━━ Reading text

Patent Publication Number: US-2005120893-A1

Title: Inking device for gravure printing cylinder

Description:
The invention relates to gravure printing machine comprising a device for applying ink onto a printing cylinder, including an ink supply system.  
      In gravure printing machines, ink is conventionally applied onto the surface of a rotating printing cylinder. To this end, the printing cylinder may pass through an ink trough. The printing cylinder with ink applied thereon then passes by a doctor unit where the polished surface of the printing cylinder is wiped clean prior to the proper printing process, so that ink will remain only in the engraved printing portions of the printing cylinder surface. Subsequently, the remaining ink is transferred onto a print medium which is pressed against the printing cylinder by means of a pressure roller. When, subsequently, the surface of the printing cylinder is again immersed into the ink trough, ink is applied once again. Instead of being immersed in an ink trough, the printing cylinder may also be supplied with ink from a roller which is immersed into the ink trough.  
      The known methods and devices for inking a gravure printing cylinder have in common, that the surface of the printing cylinder, after having performed the print operation and before it is inked once again, passes through a region where it is in contact with ambient air. In case of rapidly rotating printing cylinders, this leads to a layer of entrained air being built up on the surface oft the printing cylinder. When, subsequently, the printing cylinder surface is inked again, two undesired effects are observed. First, the air layer impedes the process of wetting the cylinder surface with ink, and, second, part of the air is mixed into the ink. Thus, when the printing cylinder passes through the ink trough, the entrained air layer is directly introduced into the ink in the ink trough, whereas, when the printing cylinder is inked by means of a roller, the entrained air is introduced, together with the ink, into the nip between the inking roller and the printing cylinder. The introduction of air into the ink can lead to foaming of the ink, and air may enter into the engraved portions on the surface of the inked printing cylinder. This will deteriorate the resulting printed image.  
      These problems become particularly virulent when the print quality and printing speed shall be increased further in modern printing machines.  
      It is an object of the invention to provide a gravure printing machine having a device for applying ink onto a printing cylinder, wherein the problems indicated above are mitigated.  
      According the invention, this object is achieved by a gravure printing machine of the type indicated above, in which a stripping device, that is arranged to strip-off the air layer entrained by the cylinder, is associated with the ink supply system in such a manner that the printing cylinder does not come into substantial contact with air in a region between the stripping device and the ink supply system.  
      Thus, the air entrained by the surface of the printing cylinder is stripped-off from the printing cylinder by means of the stripping device, before the printing cylinder surface is inked by the ink supply system. The surface of the printing cylinder is thereby prevented from coming into substantial contact with air in the region between the stripping device and the ink supply system, and this avoids that a new layer of entrained air is built up. In this way, there is no direct introduction of air into the ink that is applied onto the printing cylinder. The printing cylinder will receive only ink that has not been caused to foam by being mixed with air. Even when the rotary speed and the surface speed of the printing cylinder are increased, which promotes the tendency to entrain an air layer, the process of applying ink onto the surface of the printing cylinder will not be disturbed. The amount of ink being applied can be controlled by active supply of ink to the printing cylinder. As an alternative, the ink may be contained in an ink trough through which the surface of the printing cylinder passes through.

━━━━

**Direction 1**
Reproduce the gravure printing passage word for word, beginning at the words "In gravure printing" and stopping after "the ink trough.".
**Direction 2**
Carry the gravure printing passage forward, picking up right after its final sentence.
The listing that follows has no connection to the gravure printing passage.

━━ Entries

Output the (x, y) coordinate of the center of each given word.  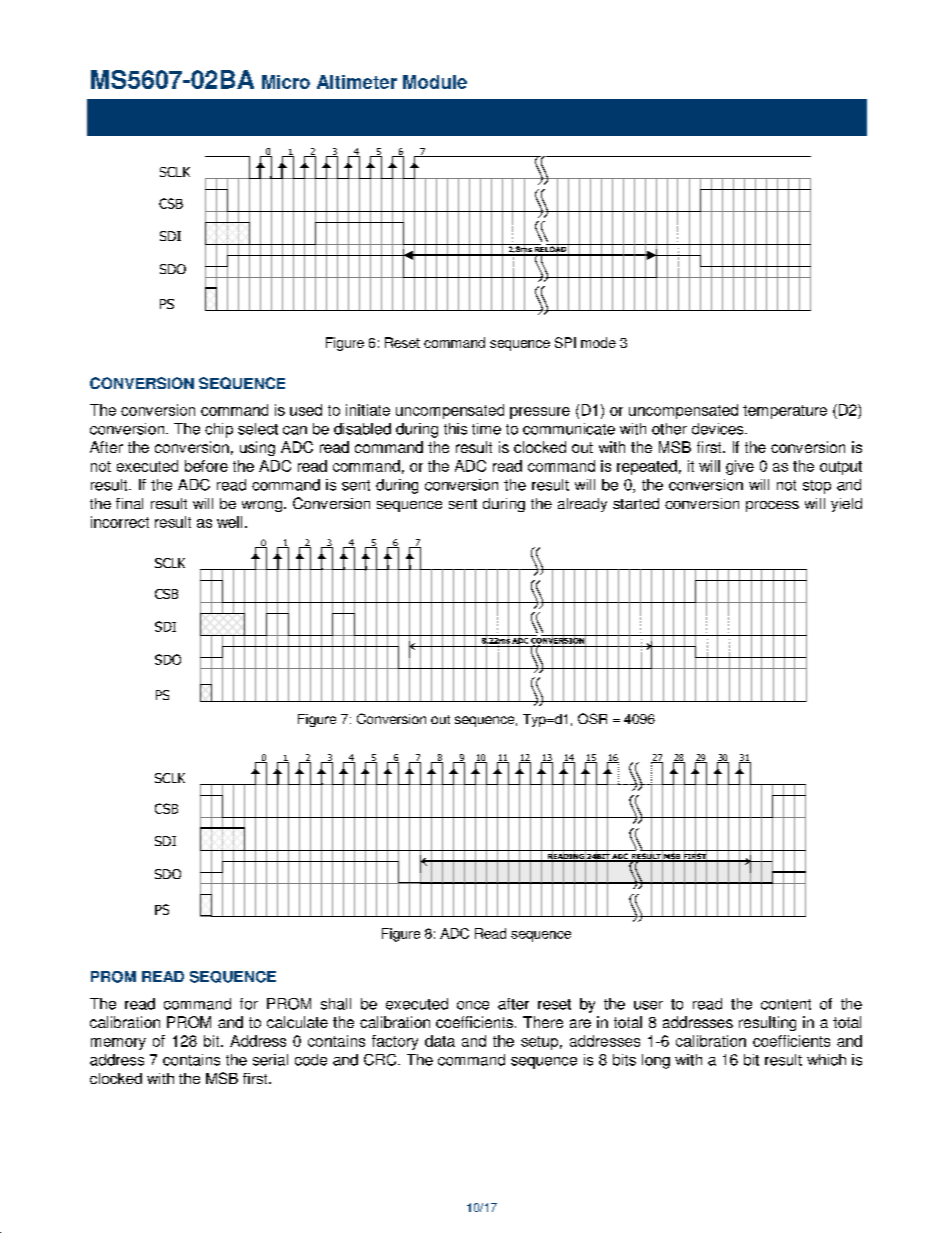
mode (598, 342)
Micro (286, 82)
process (772, 506)
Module (435, 82)
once (473, 1005)
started (636, 503)
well (229, 522)
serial (270, 1060)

━━━━

**Exercise output 1**
In gravure printing machines, ink is conventionally applied onto the surface of a rotating printing cylinder. To this end, the printing cylinder may pass through an ink trough. The printing cylinder with ink applied thereon then passes by a doctor unit where the polished surface of the printing cylinder is wiped clean prior to the proper printing process, so that ink will remain only in the engraved printing portions of the printing cylinder surface. Subsequently, the remaining ink is transferred onto a print medium which is pressed against the printing cylinder by means of a pressure roller. When, subsequently, the surface of the printing cylinder is again immersed into the ink trough, ink is applied once again. Instead of being immersed in an ink trough, the printing cylinder may also be supplied with ink from a roller which is immersed into the ink trough.

**Exercise output 2**
      Useful embodiments of the invention are indicated in the dependent claims.  
      Preferably, the stripping device is arranged immediately upstream of the ink supply system. This is the easiest way to avoid a contact of the printing cylinder surface with air between the instants of passing the stripping device and passing the ink supply system. Moreover, the stripping device may advantageously be integrated with the ink supply system into one construction unit, so that these devices may be set against the printing cylinder together.  
      Preferably, the stripping device is a doctor blade assembly. The doctor blade may have a construction similar to that of known doctor blades in doctor units and may be set against the printing cylinder in a similar manner. Preferably, the ink supply system is arranged to supply ink onto the printing cylinder along the back side of the doctor blade. Then, the ink may be applied immediately after the entrained air layer has been stripped-off.  
      In a first embodiment, the ink supply system has an ink applying nozzle. The letter may be supplied with ink from an ink supply passage and may for example have a downwardly directed nozzle opening for creating an ink curtain flowing against the printing cylinder. More particularly, the ink supply nozzle may be arranged to direct the ink onto the back side of the doctor blade of the stripping device without being sputtered. Then, the ink curtain flows along the back side of the doctor blade.  
      Preferably, the stripping device and the ink supply system are arranged within an angular range of the printing cylinder of less that 90°, preferably less than 60°, behind the pressure roller where the proper printing process takes place. If possible, this angular range should be even smaller. Preferably, the stripping device and the ink supply system are located as close as possible to the pressure roller, so that the range, in which the printing cylinder is in contact with air between the pressure roller and the stripping device is as small as possible. This is not only advantageous for suppressing the build-up of the entrained air layer, but also shortens the time in which the surface of the printing cylinder my run dry.  
      In another embodiment, the ink supply system comprises a container filled with ink and open towards the printing cylinder, and the printing cylinder comes into contact with the ink in the container. For example, the ink supply system may comprise an upwardly open ink trough into which the printing cylinder immerses.  
      Preferably, the stripping device is adapted to be set against the printing cylinder in a position below the level of ink in the container. For example, the stripping device may be a doctor blade assembly. In this case, preferably, the doctor blade is capable of being engaged with its edge against the printing cylinder in a condition, where the edge is below the level of ink in the container. By means of the stripping device, the air layer entrained by the printing cylinder is stripped-off, and, immediately thereafter, the printing cylinder is in contact with the ink. In this way, the ink may reliably be applied even at high rotary speed of the printing cylinder, without causing ink that has been mixed with air to be applied onto the printing cylinder. The ink will be mixed with the air stripped-off from the printing cylinder only, if at all, in a limited region upstream of the stripping device. By appropriately designing the stripping device and the container, it can be assured that the air will escape from this region towards the ink surface.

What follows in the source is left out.